We study the dewetting of a porous plate withdrawn from a liquid bath. The contact angle is fixed to zero and the flow is assumed to be almost parallel to the plate (lubrication approximation). The ordinary differential equation involving the position of the water surface is analysed in phase space by means of numerical integration. We show the existence of a stationary moving contact line with zero contact angle below a critical value of the capillary number η U/γ. Above this value, no stationary contact line can exist. An analytical model, based on asymptotic matching is developed, which reproduces the dependence of the critical capillary number on the angle of the plate with respect to the horizontal (3/2 power law), provided the capillary length is much larger than the square root of the porous-medium permeability. In addition, it is shown that the classical lubrication equation leads not only to the well-known Landau–Levich–Derjaguin films, but also to a family of films for which thickness is not imposed by the problem parameters.

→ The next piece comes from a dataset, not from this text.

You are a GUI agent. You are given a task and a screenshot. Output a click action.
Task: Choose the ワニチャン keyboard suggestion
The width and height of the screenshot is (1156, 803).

Recirculation cells in a wide channel

Secondary flow cells are commonly observed in straight laboratory channels, where they are often associated with duct corners. Here, we present velocity measurements acquired with an acoustic Doppler current profiler in a straight reach of the Seine river (France). We show that a remarkably regular series of stationary flow cells spans across the entire channel. They are arranged in pairs of counter-rotating vortices aligned with the primary flow. Their existence away from the river banks contradicts the usual interpretation of these secondary flow structures, which invokes the influence of boundaries. Based on these measurements, we use a depth-averaged model to evaluate the momentum transfer by these structures, and find that it is comparable with the classical turbulent transfer.